- The Washington Times - Sunday, November 23, 2003

CHESAPEAKE, Va. — Prosecutors in the capital-murder trial of Lee Boyd Malvo are expected to rest their case today after presenting a week of evidence highlighted by an audiotape of the teen saying he “intended to kill them all.”

Fairfax County Commonwealth’s Attorney Robert F. Horan Jr. has called more than 80 witnesses and introduced 220 pieces of evidence to make the case that Mr. Malvo pulled the trigger in many of the D.C.-area random sniper shootings of October 2002 that left 10 dead and three wounded.

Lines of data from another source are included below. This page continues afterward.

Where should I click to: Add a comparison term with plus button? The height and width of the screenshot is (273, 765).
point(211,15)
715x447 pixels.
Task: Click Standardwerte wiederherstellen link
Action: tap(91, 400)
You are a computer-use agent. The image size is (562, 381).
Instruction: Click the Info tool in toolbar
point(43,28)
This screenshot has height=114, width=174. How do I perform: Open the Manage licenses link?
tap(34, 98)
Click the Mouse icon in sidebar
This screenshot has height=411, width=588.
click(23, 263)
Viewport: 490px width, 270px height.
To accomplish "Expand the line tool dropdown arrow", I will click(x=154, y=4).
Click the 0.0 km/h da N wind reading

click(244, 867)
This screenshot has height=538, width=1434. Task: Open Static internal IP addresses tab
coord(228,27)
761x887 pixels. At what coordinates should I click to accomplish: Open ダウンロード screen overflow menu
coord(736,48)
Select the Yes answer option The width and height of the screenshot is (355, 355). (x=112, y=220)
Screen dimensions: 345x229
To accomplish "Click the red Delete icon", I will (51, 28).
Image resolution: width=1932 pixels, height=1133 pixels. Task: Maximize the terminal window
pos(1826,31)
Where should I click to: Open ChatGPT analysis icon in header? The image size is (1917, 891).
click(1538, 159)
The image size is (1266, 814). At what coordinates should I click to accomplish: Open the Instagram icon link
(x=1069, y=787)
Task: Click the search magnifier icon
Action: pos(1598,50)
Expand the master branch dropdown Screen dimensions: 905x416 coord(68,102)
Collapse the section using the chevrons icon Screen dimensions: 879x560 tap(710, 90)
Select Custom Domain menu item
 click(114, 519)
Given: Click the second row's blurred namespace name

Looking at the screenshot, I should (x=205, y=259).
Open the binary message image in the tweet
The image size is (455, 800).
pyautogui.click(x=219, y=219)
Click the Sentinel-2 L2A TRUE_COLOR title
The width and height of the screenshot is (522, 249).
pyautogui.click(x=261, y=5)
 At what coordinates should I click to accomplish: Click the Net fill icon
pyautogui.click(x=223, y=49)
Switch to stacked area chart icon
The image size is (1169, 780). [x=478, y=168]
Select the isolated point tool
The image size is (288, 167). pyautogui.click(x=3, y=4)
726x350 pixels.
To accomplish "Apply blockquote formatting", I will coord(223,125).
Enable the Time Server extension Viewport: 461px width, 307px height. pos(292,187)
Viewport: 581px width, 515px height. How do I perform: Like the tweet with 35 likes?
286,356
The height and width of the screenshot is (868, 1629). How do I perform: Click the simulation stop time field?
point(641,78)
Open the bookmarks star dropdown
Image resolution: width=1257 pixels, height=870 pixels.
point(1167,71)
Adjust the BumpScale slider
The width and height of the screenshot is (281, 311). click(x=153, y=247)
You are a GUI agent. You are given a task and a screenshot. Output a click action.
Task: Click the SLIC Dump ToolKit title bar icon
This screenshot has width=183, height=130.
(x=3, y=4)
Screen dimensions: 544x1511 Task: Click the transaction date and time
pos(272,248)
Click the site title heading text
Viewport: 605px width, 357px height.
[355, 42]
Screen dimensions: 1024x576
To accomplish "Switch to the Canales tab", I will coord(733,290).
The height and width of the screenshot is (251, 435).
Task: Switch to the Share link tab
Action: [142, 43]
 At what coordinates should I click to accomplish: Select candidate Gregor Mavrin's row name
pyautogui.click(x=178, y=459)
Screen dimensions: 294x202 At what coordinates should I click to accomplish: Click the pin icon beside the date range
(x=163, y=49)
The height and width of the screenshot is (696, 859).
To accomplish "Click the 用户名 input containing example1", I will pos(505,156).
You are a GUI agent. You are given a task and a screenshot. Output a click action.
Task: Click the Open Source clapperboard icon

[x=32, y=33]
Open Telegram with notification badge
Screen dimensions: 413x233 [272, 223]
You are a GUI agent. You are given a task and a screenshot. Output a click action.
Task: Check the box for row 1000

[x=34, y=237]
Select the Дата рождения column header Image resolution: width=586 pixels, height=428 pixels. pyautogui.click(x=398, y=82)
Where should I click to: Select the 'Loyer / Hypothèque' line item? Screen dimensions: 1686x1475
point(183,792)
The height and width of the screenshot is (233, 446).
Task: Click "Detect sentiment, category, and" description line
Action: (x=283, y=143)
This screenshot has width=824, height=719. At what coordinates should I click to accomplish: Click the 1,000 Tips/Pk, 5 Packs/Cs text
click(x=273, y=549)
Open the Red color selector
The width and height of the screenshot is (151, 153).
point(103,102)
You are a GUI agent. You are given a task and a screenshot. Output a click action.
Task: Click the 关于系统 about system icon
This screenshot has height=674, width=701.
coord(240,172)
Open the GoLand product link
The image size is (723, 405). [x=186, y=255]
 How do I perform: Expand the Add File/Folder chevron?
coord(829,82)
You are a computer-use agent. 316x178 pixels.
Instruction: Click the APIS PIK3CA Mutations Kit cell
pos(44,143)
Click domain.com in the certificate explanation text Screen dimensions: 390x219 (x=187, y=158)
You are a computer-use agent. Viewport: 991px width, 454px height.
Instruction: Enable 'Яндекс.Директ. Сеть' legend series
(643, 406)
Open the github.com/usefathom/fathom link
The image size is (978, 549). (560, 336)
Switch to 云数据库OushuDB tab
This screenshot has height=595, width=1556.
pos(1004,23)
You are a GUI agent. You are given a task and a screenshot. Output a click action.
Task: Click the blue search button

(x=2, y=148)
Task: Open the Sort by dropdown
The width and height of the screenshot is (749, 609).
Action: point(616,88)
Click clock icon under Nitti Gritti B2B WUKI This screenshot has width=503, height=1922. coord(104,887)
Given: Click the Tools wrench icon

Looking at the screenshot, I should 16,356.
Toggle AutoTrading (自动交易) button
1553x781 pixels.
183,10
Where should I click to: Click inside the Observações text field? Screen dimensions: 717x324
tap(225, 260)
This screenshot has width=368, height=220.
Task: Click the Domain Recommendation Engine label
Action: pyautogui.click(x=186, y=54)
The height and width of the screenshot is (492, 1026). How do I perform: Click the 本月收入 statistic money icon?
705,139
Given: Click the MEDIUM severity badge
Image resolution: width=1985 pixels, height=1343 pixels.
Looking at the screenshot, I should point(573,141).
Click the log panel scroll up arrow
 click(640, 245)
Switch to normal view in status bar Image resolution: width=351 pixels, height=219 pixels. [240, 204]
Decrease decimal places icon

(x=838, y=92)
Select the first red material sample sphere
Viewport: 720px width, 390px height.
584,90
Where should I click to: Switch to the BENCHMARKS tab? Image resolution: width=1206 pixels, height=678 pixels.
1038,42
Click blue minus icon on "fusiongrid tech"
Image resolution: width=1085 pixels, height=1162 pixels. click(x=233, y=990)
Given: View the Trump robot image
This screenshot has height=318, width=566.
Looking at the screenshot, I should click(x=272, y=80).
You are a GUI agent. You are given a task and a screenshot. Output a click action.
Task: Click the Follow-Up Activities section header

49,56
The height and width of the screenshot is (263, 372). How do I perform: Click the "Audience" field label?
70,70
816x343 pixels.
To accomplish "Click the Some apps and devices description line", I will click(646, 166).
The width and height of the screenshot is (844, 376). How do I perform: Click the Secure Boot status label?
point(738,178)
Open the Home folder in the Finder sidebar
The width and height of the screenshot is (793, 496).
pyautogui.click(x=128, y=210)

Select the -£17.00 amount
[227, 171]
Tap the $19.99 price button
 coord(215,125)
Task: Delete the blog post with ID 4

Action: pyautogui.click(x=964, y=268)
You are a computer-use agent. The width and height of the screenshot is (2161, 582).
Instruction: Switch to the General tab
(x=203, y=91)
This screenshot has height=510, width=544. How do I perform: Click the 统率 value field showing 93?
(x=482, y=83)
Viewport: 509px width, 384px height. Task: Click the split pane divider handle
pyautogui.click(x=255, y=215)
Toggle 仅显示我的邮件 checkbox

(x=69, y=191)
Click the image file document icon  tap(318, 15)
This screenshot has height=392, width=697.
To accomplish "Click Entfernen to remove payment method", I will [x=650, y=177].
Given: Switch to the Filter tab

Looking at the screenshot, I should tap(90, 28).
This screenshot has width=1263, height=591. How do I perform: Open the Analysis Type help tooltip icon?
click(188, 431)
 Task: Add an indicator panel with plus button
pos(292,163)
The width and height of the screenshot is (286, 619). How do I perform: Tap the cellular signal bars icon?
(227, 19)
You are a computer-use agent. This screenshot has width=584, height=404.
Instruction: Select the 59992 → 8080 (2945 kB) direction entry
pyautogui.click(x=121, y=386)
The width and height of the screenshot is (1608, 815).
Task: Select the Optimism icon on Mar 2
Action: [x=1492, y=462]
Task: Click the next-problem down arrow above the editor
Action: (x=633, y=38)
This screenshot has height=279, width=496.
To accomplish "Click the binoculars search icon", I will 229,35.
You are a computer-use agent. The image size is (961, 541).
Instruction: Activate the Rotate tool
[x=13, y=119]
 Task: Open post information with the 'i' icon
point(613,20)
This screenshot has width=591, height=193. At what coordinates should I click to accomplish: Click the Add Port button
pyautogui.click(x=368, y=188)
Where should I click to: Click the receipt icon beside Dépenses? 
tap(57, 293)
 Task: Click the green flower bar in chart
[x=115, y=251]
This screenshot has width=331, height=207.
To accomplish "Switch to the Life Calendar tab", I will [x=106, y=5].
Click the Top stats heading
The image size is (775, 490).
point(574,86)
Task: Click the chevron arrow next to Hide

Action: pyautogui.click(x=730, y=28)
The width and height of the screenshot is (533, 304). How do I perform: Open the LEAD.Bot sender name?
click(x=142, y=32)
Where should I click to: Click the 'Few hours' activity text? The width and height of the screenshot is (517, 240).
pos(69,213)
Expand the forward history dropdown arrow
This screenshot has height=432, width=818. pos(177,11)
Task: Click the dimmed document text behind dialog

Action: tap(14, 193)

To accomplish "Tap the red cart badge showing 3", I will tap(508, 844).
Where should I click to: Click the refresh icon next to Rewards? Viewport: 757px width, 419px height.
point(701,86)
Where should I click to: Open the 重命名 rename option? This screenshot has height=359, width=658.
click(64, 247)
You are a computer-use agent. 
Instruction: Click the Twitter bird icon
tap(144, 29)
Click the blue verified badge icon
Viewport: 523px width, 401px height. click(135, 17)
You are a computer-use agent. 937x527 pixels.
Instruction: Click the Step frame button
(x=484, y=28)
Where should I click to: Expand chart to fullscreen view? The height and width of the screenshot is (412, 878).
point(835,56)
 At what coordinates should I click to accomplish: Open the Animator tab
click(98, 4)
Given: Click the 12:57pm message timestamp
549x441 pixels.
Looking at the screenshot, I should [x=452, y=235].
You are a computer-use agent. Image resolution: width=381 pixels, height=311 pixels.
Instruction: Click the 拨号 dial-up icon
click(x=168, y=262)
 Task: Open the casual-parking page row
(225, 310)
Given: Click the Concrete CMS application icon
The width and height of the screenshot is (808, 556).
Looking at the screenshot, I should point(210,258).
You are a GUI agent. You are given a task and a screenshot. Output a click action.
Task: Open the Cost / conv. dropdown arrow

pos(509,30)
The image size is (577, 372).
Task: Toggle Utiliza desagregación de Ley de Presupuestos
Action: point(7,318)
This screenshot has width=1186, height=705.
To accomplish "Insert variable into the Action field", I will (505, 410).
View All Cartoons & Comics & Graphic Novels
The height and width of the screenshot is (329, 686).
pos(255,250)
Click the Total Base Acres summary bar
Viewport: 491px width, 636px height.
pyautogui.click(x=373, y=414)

The prosecution’s case included testimony that Mr. Malvo’s fingerprints and DNA were found at the scenes of various sniper attacks and on the Bushmaster .223-caliber rifle that ballistics analysis identified as the murder weapon in most of the shootings.

The jury also heard two audio recordings of Mr. Malvo, 18, telling police during a daylong interrogation that he was the triggerman and that he and John Allen Muhammad, 42, planned the killings to extort $10 million from the government.

On a recording played in court on Friday, Mr. Malvo talked excitedly about carrying out several shootings, saying “a head shot is best.” He also told police that he never felt sympathy for the victims and that he would kill again if given the chance.

The prosecution is expected to play the last of four audiotapes from the interrogation, though the defense has objected to letting the jury read along with a transcript prepared by police.

Craig S. Cooley, one of the lead attorneys on Mr. Malvo’s defense team, disputed the accuracy of the transcript Friday and told the judge that the audiotape is of poor quality.

The defense offered its own transcript with an alternate interpretation of the recording, but Fairfax County Circuit Court Judge Jane Marum Roush indicated that the jury would see the prosecution’s transcript or none at all.

Judge Roush said she will rule today on whether the jurors can have the transcript. She said the audiotape will play, however she rules.

Mr. Malvo’s attorneys, who are expected to begin their case this afternoon or tomorrow, plan to argue their client is not guilty by reason of insanity.

Mr. Cooley has said they will present testimony from about 60 witnesses, including family and acquaintances of Mr. Malvo and as many as nine mental-health experts. They also plan to show Mr. Malvo was brainwashed by Muhammad, transformed from a lonely and abused Jamaican boy into an automaton programmed to assassinate.

Mr. Malvo faces the death penalty on the two counts of capital murder in the Oct. 14, 2002, fatal shooting of Linda Franklin, 47, in the parking lot of a Home Depot store in Falls Church — one under Virginia’s new antiterrorism law and the other under a serial-killer law.

He also is charged with using a firearm in the commission of a felony.

As in the Muhammad trial, prosecutors have attempted to link Mr. Malvo to other sniper attacks to prove the capital-murder charges.

A Virginia Beach jury last week convicted Muhammad of identical charges in the Oct. 9, 2002, murder of Dean Harold Meyers, 53, at a gas station in Manassas.

He also was convicted of conspiracy. The jury will continue deliberating today whether to sentence Muhammad to death by lethal injection or to life in prison without possibility of parole.